GEAPRESS – Una multa pari a circa 470 dollari e pene detentive fino a dieci anni. Troppo poco per il bracconaggio che affligge il Kenya e che dall’inizio dell’anno ha già causato la morte di poco meno di ottanta elefanti. Il nuovo parlamento kenyota si appresta così a valutare la possibilità di una nuova legislazione valida ad inasprire le pene.

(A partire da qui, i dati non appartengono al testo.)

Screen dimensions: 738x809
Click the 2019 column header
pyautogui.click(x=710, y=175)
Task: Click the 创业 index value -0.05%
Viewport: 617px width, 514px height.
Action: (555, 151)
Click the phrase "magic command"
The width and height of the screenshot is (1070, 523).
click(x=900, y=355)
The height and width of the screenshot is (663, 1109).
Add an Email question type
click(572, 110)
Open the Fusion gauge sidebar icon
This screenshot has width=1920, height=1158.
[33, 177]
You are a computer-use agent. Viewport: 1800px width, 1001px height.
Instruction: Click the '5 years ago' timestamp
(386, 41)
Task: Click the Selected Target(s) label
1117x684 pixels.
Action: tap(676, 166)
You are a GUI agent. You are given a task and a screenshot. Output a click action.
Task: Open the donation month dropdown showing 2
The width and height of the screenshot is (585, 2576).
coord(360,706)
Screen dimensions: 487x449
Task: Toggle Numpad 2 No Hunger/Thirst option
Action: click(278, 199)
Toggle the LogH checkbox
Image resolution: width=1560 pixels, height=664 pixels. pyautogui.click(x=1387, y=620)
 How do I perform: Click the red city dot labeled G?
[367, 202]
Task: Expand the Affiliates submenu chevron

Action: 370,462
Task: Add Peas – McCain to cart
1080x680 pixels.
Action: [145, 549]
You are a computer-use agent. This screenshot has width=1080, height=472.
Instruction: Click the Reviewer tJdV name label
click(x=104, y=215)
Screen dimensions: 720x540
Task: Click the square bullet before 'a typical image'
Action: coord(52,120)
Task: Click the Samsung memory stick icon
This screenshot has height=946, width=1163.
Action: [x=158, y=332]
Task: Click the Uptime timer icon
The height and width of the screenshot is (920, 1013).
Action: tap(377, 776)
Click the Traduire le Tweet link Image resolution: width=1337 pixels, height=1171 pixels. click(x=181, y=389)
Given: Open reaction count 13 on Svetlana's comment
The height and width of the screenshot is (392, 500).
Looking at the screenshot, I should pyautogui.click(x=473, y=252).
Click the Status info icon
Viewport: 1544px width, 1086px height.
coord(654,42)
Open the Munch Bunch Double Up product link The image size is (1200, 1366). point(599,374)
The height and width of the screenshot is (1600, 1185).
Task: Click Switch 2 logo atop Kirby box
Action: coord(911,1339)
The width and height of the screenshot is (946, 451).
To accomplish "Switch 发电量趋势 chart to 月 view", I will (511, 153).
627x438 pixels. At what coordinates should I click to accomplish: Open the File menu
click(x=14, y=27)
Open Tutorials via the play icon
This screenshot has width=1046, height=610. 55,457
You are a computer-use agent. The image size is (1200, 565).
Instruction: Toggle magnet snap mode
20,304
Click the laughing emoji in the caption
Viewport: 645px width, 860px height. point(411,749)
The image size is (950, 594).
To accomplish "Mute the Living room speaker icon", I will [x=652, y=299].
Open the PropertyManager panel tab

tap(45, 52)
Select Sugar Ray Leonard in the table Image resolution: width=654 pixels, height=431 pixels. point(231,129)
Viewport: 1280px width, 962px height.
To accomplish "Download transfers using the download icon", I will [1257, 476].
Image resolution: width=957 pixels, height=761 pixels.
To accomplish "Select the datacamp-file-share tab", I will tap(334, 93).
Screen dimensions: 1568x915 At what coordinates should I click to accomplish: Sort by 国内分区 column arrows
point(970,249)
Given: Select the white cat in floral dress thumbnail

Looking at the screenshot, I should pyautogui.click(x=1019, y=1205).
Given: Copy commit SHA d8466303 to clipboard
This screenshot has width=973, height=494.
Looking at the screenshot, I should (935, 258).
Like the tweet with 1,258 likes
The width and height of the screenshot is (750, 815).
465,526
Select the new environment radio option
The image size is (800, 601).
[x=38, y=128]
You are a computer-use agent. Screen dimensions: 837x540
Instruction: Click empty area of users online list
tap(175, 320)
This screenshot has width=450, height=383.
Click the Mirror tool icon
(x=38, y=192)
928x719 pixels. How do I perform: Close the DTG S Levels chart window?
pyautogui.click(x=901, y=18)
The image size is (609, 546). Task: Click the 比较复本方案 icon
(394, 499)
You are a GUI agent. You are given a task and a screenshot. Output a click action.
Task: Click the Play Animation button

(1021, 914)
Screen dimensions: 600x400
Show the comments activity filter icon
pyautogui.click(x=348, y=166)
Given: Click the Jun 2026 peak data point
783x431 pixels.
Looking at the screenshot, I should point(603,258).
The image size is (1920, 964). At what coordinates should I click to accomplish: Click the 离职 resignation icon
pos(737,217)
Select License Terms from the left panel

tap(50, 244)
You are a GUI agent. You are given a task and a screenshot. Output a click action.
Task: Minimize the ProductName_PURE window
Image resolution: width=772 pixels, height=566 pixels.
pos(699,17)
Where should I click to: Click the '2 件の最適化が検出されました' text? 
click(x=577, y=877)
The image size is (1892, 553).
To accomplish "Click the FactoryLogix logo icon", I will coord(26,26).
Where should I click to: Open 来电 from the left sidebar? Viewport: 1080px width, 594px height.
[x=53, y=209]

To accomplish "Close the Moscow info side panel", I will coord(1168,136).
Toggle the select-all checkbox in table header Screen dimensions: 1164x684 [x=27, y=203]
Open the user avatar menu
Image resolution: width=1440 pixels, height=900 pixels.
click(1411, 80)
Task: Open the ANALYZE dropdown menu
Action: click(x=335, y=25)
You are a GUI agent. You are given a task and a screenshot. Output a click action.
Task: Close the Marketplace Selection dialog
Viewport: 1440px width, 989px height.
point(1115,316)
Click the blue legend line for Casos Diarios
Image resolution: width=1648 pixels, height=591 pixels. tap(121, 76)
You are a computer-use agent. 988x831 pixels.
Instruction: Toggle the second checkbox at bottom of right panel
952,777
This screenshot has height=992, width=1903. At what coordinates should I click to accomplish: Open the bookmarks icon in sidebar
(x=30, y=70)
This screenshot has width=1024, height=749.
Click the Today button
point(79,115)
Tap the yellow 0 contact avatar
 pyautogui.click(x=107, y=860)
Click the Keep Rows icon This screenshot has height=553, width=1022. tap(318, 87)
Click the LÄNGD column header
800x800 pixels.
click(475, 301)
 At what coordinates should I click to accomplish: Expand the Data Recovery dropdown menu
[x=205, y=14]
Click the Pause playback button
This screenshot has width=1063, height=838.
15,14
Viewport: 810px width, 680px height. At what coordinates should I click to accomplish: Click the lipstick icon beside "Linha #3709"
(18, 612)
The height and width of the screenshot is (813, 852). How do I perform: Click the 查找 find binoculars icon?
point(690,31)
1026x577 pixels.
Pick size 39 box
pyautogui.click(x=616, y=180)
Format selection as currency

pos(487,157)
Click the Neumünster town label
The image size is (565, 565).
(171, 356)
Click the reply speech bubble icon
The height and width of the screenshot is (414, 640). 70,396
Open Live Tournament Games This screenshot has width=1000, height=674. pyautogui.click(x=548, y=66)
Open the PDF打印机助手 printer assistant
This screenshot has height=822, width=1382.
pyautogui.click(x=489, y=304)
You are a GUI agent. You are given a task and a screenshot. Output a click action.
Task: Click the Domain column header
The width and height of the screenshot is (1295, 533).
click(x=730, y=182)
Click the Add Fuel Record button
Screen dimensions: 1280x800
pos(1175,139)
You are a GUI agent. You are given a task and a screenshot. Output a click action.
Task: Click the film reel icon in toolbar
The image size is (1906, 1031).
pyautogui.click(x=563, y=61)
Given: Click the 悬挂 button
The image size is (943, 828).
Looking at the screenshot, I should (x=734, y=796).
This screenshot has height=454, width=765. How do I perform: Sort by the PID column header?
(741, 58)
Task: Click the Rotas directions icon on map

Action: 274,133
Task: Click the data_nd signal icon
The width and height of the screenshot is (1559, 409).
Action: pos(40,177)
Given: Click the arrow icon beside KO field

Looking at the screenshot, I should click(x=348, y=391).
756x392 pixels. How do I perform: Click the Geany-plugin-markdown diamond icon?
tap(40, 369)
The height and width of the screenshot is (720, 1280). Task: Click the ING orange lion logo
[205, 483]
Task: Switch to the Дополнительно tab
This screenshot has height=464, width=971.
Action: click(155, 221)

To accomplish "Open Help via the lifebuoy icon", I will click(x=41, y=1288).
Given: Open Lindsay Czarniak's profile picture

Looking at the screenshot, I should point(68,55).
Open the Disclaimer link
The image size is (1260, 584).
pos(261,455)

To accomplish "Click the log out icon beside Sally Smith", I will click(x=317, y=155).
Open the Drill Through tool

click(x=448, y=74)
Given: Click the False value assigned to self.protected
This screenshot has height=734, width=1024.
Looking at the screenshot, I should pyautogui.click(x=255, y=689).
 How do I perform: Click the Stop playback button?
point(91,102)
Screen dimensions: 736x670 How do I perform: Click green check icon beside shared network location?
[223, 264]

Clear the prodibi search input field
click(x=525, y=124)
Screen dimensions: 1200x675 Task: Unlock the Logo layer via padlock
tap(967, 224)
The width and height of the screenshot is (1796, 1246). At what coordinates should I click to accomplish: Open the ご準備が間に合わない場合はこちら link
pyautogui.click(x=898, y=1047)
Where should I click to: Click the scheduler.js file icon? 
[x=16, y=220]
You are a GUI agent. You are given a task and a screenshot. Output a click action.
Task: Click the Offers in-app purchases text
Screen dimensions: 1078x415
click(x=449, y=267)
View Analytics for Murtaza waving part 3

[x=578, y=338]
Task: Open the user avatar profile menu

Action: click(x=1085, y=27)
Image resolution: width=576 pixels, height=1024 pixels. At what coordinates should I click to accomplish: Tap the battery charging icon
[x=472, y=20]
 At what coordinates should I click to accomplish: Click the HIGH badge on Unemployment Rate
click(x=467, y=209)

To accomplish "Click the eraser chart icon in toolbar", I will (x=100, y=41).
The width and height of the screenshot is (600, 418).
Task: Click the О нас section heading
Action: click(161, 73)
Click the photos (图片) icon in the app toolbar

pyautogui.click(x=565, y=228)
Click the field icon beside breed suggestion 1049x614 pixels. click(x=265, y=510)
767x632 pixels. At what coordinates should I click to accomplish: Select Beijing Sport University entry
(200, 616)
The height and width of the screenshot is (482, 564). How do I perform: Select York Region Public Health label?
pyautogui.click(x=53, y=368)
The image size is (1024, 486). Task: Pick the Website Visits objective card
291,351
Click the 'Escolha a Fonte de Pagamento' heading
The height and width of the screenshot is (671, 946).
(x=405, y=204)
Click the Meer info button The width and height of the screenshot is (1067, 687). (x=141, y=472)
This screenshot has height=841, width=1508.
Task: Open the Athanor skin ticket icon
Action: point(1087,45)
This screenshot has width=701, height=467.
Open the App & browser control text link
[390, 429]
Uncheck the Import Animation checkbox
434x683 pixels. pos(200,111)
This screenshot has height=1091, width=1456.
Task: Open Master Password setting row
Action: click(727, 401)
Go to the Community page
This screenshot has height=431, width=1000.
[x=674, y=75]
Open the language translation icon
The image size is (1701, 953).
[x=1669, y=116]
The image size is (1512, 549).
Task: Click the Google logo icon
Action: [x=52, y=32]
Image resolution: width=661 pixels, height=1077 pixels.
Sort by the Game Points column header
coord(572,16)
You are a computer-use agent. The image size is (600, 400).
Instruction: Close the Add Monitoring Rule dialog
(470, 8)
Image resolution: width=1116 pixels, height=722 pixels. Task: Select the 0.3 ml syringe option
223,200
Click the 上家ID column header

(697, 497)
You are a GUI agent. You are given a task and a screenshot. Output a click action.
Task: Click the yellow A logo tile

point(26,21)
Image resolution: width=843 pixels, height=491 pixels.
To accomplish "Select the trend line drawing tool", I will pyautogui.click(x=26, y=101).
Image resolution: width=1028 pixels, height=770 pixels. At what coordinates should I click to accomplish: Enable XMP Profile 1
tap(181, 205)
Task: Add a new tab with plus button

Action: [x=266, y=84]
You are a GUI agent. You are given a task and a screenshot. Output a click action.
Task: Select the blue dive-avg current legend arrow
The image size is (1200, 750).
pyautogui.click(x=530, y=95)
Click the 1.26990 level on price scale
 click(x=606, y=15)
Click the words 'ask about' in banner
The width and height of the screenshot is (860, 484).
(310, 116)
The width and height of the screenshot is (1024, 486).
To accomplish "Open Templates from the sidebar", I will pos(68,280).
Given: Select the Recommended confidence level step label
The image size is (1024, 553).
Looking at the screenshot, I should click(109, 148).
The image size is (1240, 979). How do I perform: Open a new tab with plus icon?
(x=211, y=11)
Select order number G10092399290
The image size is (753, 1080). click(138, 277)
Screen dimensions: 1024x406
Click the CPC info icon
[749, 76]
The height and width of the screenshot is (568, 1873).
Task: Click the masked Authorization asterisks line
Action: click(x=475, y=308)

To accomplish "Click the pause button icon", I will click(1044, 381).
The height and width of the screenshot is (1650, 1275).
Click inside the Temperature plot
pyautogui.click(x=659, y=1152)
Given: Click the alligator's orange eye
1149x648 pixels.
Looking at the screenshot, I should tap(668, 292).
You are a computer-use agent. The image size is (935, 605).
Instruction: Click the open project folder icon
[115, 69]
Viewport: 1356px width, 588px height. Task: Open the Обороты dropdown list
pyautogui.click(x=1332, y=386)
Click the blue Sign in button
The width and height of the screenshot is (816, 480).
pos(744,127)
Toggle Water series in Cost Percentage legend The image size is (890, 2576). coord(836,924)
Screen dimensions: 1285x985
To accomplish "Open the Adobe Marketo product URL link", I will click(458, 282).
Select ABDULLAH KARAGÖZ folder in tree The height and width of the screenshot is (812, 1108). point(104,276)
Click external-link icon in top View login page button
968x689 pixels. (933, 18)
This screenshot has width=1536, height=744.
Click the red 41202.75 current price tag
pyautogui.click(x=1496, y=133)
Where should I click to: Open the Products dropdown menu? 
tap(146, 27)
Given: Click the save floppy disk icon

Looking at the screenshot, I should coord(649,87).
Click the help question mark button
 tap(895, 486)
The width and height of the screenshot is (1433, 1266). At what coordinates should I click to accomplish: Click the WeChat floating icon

Va rilevato che la multa finora prevista, non rappresenta una cifra di modesta entità per un cittadino del Kenya il cui stipendio medio si aggira intorno ai 30-50 dollari al mese. E’ invece del tutto inefficace per i ricchi importatori stranieri i quali, in molti casi, fanno anche da corriere. Presso l’aeroporto di Nairobi sono stati più volte fermati cittadini stranieri ai quali è stata applicata una sanzione pari a poco più di un dollaro per ogni manufatto di avorio sequestrato. Una cifra ridicola se si pensa agli alti guadagni che già produce la vendita dell’avorio grezzo. Quest’ultimo è stimato, all’ingrosso, intorno ai 2500 dollari al chilo.

Di fatto le pene inevitabilmente clementi, finora emesse ai danni dei trafficanti, rappresentano una delle principali cause dell’inefficacia della lotta al bracconaggio. Un portavoce del nuovo Governo, ha però dichiarato la volontà di ricorrere ad un più valido strumento legislativo.